Security groups

General concept

Security groups are used for filtering traffic on ports in the plattform. This is commonly known as “firewalling”. Binero cloud will provide a variety of default security groups that could be combined to allow (or by not adding or removing, disallow) traffic to flow through the cloud. One important difference from a traditional network is that security groups are also filtering traffic between instances on the same subnet. The default settings (see below) would however allow internal access.

A security group is (as the name implies) a group of rules. This makes it easier to setup common use-cases if you have certain access-scenarios (for instance maybe you want to add HTTP, HTTPS and port 8080 from all sources and SSH from a single IP to the majority of servers, this could then be a single group with 4 rules in it).

Managing security groups

You are able to manage security groups using either of the below tools. Common tasks involving security groups is creating them (as well as adding rules) and applying them to instances (in order to do traffic filtering).

  • The cloud management portal is very easy to use and will get a user with limited prior knowledge from A to B quickly. The tradeoff is that advanced features are not always available.

  • OpenStack Horizon is the web interface included in OpenStack. Some advanced features might only have a GUI implementation here.
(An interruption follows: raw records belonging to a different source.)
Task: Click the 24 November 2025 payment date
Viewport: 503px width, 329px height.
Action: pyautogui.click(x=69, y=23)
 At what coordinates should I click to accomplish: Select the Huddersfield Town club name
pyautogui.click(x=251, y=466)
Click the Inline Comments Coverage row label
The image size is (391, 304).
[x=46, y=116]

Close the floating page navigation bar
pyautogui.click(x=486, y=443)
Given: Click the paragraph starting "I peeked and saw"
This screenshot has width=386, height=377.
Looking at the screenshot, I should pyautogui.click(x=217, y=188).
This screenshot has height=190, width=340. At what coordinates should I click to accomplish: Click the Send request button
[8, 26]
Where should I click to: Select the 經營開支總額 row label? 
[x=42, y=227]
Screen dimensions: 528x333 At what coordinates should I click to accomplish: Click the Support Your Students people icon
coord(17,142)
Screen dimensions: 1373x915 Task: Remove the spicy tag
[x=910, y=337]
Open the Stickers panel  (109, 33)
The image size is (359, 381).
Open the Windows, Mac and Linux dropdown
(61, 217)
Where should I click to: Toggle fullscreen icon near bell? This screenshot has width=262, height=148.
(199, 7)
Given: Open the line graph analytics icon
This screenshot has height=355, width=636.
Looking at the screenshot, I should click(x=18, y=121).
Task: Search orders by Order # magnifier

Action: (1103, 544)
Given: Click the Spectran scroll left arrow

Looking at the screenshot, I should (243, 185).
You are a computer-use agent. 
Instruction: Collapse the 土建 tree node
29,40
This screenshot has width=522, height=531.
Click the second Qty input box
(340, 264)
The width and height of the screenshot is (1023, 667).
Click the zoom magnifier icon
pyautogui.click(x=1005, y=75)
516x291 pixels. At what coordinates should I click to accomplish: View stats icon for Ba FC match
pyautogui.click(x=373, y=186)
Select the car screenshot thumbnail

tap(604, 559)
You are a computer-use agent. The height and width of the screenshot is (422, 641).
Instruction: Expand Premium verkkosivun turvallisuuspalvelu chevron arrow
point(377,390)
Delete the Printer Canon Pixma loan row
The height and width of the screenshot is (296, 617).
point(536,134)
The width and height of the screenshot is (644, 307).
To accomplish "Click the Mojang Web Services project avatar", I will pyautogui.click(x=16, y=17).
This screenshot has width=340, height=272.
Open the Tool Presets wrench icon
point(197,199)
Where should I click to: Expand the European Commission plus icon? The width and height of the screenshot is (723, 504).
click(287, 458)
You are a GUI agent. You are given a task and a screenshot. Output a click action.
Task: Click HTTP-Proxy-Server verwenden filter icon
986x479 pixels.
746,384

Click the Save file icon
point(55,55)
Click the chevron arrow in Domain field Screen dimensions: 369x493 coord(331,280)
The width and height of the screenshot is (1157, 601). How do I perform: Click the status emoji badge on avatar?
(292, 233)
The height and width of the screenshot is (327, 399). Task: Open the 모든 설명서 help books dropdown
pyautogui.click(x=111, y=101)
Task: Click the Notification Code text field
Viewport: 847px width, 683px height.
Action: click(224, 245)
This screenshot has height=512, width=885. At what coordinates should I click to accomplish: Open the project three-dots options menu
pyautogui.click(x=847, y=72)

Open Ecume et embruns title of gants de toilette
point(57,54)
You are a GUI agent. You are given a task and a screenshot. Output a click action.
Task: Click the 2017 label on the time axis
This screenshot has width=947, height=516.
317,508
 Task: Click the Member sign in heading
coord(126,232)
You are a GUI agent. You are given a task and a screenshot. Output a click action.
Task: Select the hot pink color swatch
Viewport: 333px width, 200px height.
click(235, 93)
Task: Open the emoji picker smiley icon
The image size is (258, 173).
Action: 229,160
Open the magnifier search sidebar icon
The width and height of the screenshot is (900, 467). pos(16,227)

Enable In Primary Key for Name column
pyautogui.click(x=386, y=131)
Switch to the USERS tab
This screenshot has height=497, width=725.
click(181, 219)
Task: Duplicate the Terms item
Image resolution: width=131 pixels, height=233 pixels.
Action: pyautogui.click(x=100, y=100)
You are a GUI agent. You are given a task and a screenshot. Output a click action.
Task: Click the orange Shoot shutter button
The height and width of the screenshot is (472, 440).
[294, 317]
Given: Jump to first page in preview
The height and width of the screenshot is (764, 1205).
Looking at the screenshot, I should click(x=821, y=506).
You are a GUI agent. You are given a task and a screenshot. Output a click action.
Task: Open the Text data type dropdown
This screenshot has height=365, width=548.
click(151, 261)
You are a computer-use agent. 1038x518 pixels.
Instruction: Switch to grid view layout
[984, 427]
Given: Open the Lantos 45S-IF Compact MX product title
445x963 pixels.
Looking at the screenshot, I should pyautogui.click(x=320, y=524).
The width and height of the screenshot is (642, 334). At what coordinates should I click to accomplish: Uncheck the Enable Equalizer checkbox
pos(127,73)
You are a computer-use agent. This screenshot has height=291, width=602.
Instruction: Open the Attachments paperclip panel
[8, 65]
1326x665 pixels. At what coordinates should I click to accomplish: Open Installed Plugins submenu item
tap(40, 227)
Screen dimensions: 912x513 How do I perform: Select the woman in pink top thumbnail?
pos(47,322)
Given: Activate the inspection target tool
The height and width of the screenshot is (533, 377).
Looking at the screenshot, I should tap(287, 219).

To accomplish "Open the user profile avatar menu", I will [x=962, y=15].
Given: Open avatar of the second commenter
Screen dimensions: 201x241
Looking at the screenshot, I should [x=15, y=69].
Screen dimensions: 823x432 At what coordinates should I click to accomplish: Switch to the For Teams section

  • OpenStack terminal client is a command line implementation of OpenStack Horizon giving terminal oriented users a (very) quick way to access the cloud. The learning curve is steeper than the GUI implementation but the workflow will be very efficient.

Interface direction

As filtering is done on interfaces (ports) on instances, an important concept is the direction of the traffic. The direction could either flow to the interface on the instance (in which case the traffic is said to be ingressing the interface) or from the interface on the instance (in which case it is said to be egressing). A security group will evaluate traffic in both directions individually. The use-case for this is normally that you would enforce less security on traffic that originates in your instance than traffic that is destined for it (simply because the threats are usually external). A common setup is therefore to allow all outbound (egressing) traffic but filter the inbound (ingressing) traffic to an interface.

Note

There are situations where you might want to filter outbound traffic as well, particularly if your infrastructure is (inadvertently) use for outbound attacks. This is however difficult as returning traffic (the traffic that is sent as an answer to a request to one of the services in your infrastructure) is usually sent to a randomised high port. Outbound filtering is therefore most often used to block something explicitly. Security groups does not support explicit blocking (rather its inferred, if there is not an explicit allow rule, traffic is blocked).

Default settings

A newly provisioned instance will have the “Default” security group provisioned. This security group will allow all traffic but only from other instances that also have the default group (that is, it also evaluates if the traffic was using this group to egress an instance in the cloud). Consequently all traffic within the same network (and also within different networks on the same router) will be allowed but not traffic that ingresses via a Floating IPs or from another availability zone as that traffic will not have originated behind the default group. Removing the default group could potentially remove outbound access to the internet through the router if there are no other security groups available. Thankfully, its easy to restore it again (by just re-adding it).

Note

An instance that does not have a floating IP connected and sits behind a router is not reachable from the internet and is therefore not (as) vulnerable. A floating IP will use NAT to map a public IP to the instance real IP (which is not globally routed). Its good practice to not have floating IPs on instances that does not need to be directly reachable from the internet (because they host internal services - like databases) but this will require a a vpn or a bounce server to manage the instance.

Allowing access to an instance over floating IP

A common task relating to security groups is to configure initial access to a new instance with a floating IP. Since a floating IP is for public access, traffic ingressing via it is not evaluated as coming from the default group. The default group then, becomes invalid as source address meaning you need to explicitly setup access to be able to use a floating IP. To access an instance via a floating IP, you would need to add a security group for the service you want to access. The two main types of access to instance operating systems are SSH (for linux and its derivatives) and RDP (for Windows). Binero cloud comes with security groups for SSH (called bin-ssh) and RDP (called bin-remote-desktop-protocol) pre-configured so you just need to add them to your instances. See above for guides on how to add a security group using the tool you prefer.

Pre-configured security groups

Security groups are local to each project (or customer) in Binero cloud. When signing up, there will be some security groups that are already created in your project. These are intended to simplify to allow traffic to commonly used services (like SSH). A more advanced user might like to create groups based on instance types (so as to add all rules that are needed in a single security group), using the internal groups is however a quick way to get going in the platform. Groups chain, so adding additional groups will provide more rules to the same instance.

Important

The pre-configured groups will all provide an ingress rule as per the groups name but will also provide wide open egress rules from the instance. This is to simplify for users that would just have a single group and then not be able to reach the internet. If your intent is to do outbound filtering, you are able to either remove rules from these groups or create new groups that are similar but without the egress rules. Assuming outbound filtering is not implemented (which would be the most common use case), the egress rules makes no difference.